His options limited, he enrolled on a one-year access course at Fircroft College, a specialist adult residential college on the edge of Birmingham. Whiskins' aim was to go to university and then become a school teacher. As it turned out, he never left: he became caretaker, a job he held until he retired last year. Even now he's still a regular at the college, as a volunteer.
“The college did get me out of a bit of a life situation at the time, so I was always grateful for that,” he says, sitting in one of the college’s classrooms. An hour earlier, an all-staff meeting was convened in the same room to celebrate Jim being awarded the British Empire Medal in the New Year’s Honours list.
“When I got that letter, and I read what I got it for, I felt very moved. I was a bit shaken by it in some ways. It was a lovely tribute and an honour and privilege to receive it,” he says with a tremble in his voice. “That meant a lot to me.”
Whiskins was awarded the British Empire Medal for his services to student pastoral care. He decided early on in his career at the college that he wanted to do more than the routine locking of doors, setting of alarms and raking of leaves. He wanted to be both a caretaker and a caregiver.

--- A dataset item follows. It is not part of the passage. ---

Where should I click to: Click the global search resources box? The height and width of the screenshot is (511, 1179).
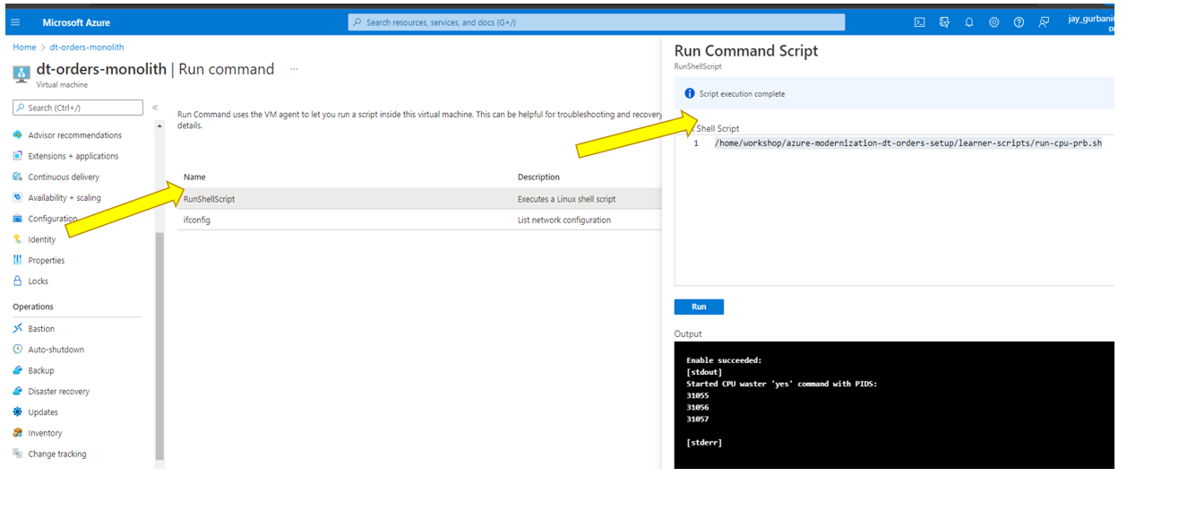pos(596,22)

“You can’t always tell what impact you have on people,” he says. “So I thought [being named in the New Year's Honours List] was quite a touching. It showed that I not only did caretaking but also perhaps I’ve helped some people. And they’ve helped me too. It’s been a two-way process.”
Space to learn and reflect
Situated on the outskirts of Birmingham, Fircroft College was founded in 1909 by George Cadbury Junior, grandson of the chocolate company’s co-founder John. The college was set up to offer educational opportunities to some of the most disadvantaged and excluded members of society and the college continues with this mission today.
The college supports a wide-range of adults – many who will have struggled with homelessness, substance abuse, challenges around mental health – by offering them a room to stay in, three square meals and the space to learn and reflect.
After living on the college grounds for the best part of two decades, Whiskins now lives in a flat in nearby Bournville, the village built by the Cadbury family to house its chocolate factory workforce. Despite his new digs, the college still feels like home: “It’s not my second home, it feels like my first home, to be honest with you.
“When I came to the college as a student, I was told it would transform my life. It did – but not in the way I expected it to. It’s transformed it in a way that’s been a good journey. I’ve learned a lot here about myself and about the students.
“Because I was part of the household team, but I wasn’t in any particular team – I was sort of a little one-man band. So I managed to get to know everybody else – the admin, the academics, the management team as well – so I really spread my wings around the college in that sense.”
His first-hand experience of being a student at the college helped him in his role of supporting learners. “Because I was a student here and I’d gone through the process of being a mature student at the college I knew the place and I know the feel of the place. I know what it’s like to be a resident student, particularly at the college.
“All I had to do was read, write essays and do seminars and lectures. ‘Well’, I thought, ‘that’s not a bad lifestyle is it?’”
'The best year of their lives'
The turnaround in people’s lives that returning to education can provide, is proof of the enduring power of lifelong learning for Whiskins.
“I’ve known students to come here on short courses, to do things like self-development – a lot of them are very unsure of themselves, but after about three or four visits you see a change in people," he says. "You see them flourishing.
“When people come out of education after being out for a long time, it’s hard to know what’s expected of you. But once you start getting feedback from the staff and tutors it starts to grow.
“People come back and say it was the best year of their life. And that’s nice to hear that they’ve had a good year – although it’s quite a challenging year, I would say. Once you’ve been to Fircroft, you’re a Fircrofter for life. There’s no turning back, to be honest with you.”
From his own experience, Whiskins understands some of the struggles the colleges’ students have been through. “At one point in my life, I was homeless at Christmas," he explains. "I spent a month rough sleeping. So I know what it’s like to rough sleep, and I’ve met students who have come here and have lived on the streets, so I know what it's like. Waking up in the morning, you want to look normal and brush your teeth and comb your hair because you feel as though you’re sticking out like a sore thumb.
“I never ask students things, they just tell me. It’s about building up a trust. You can spot students who are a bit unconfident or shy and you build up some sort of rapport with them.”
Given the transformation in his own life, and the countless students Whiskins has supported at Fircroft, he does not hesitate in offering some words of encouragement to those stuck in a rut in their lives.
“Where are you now?” he asks. “Where would you like to be in five year’s time? Do you want to stay where you are, if you’re not happy where you are? In five years, you could be somewhere else. You could come here and do an access course and three years’ later you’ve got a degree and you could be somewhere else.
“You can’t always see it, but there’s sunshine on the other side.”